I did read about the fabric and that does sound like it would work well.  It makes sense.  I may try that if I can't find a cheaper solution.  The area in question is only muddy in the spring when it rains hard.  Its also muddy because my horses have access to it 24/7.  This is really not necessary and if I limit their access to the area I wouldn't have so much mud.

I posted this on my other thread regarding bedding but it pertains to the mud issue as well.  I've found a solution that will address both problems at the same time.

I know it seems like a no-brainer, but I've only been on this farm for less than three years so its always trial and error with certain things.  I'm still working out the over all best system for running things around here!

*From 'no bedding' thread*  _Now that the weather is getting warmer, I'm leaving my horses out 24/7.  The stalls are closed up unless we have bad weather, then they come in for the night.  The bedding is still intact.

My horses have always stayed out all night anyway unless the weather is terrible, like scorching winds.  They hate wind.  They just come in and out of the barn area because they can.  This also adds to the use of the already high traffic areas, causing a lot of mud on wet and rainy days.  By keeping them either out completely in the pasture, or locked in their stalls, this cuts down on the mud as well!  So this is killing two birds with one stone!

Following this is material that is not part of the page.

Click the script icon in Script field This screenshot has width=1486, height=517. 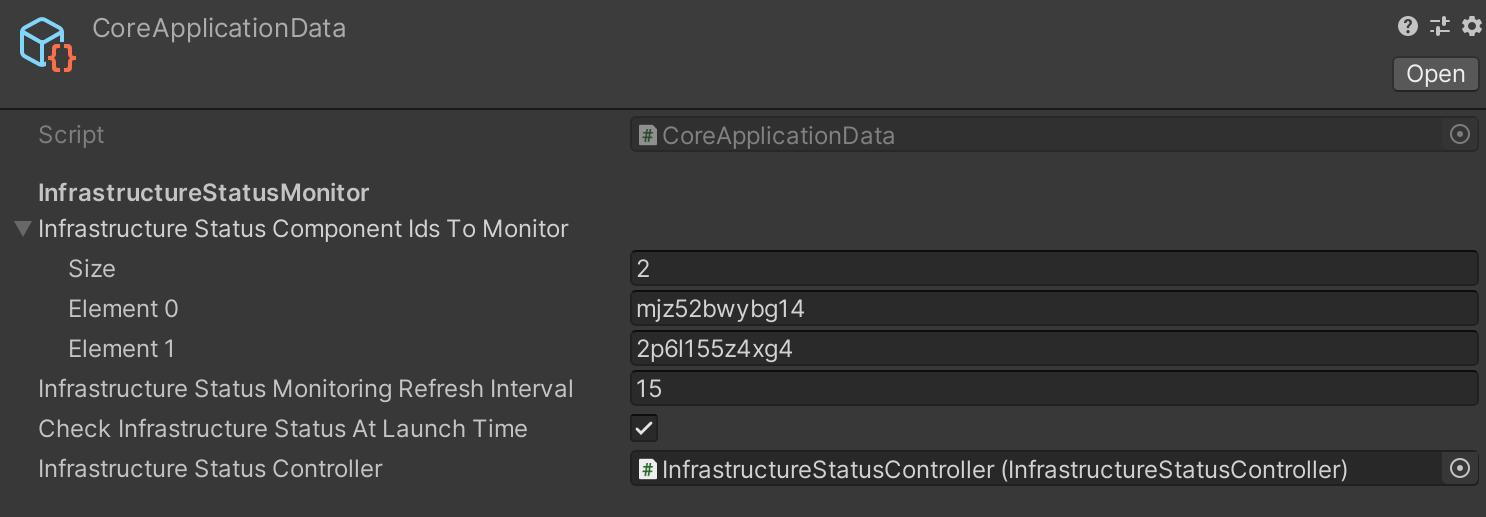[648, 135]
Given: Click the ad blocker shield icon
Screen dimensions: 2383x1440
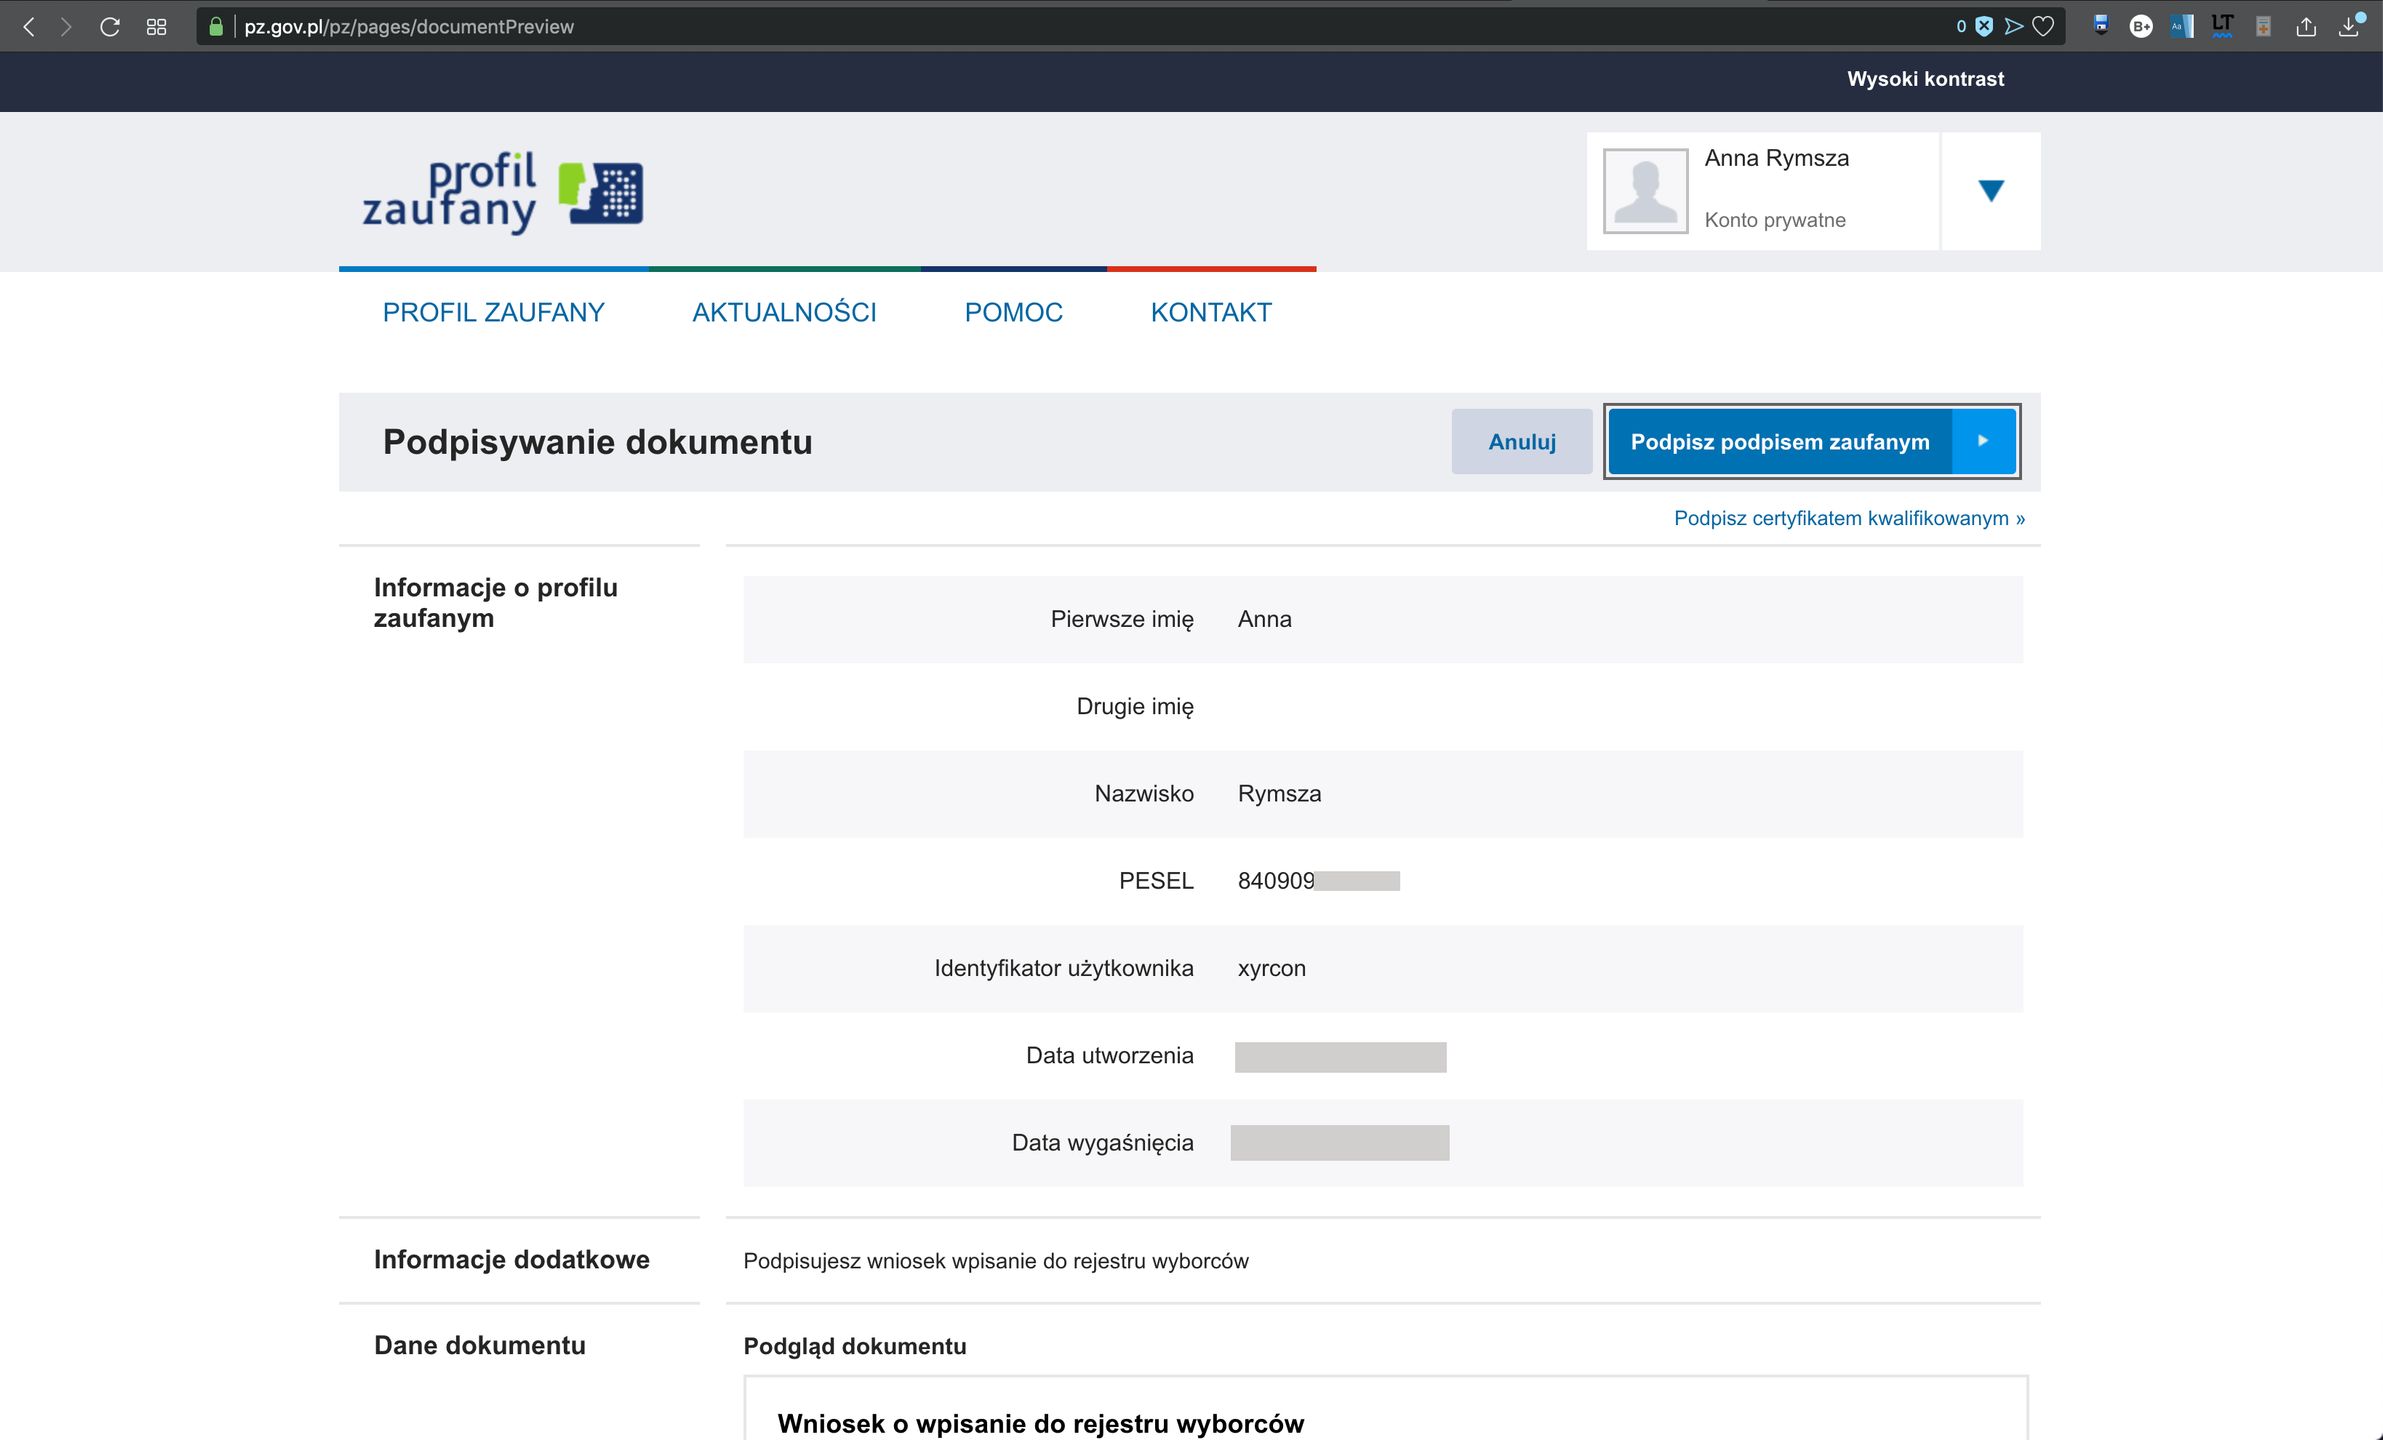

At least I hope.  We'll see how it works.  I figure this is the best solution for the time being and the cheapest form of mud control.  I'm going to sew grass seed in the currently muddy areas and keep the horses off of it as much as possible.  I'm getting them used to not having access to the barn now before the flies are bad and the weather is hot.  They have plenty of shade in the pasture, there is no need for them to come into the barn on summer days, unless its brutally hot and then we'll treat that like any other bad weather day and they'll get closed in their stalls.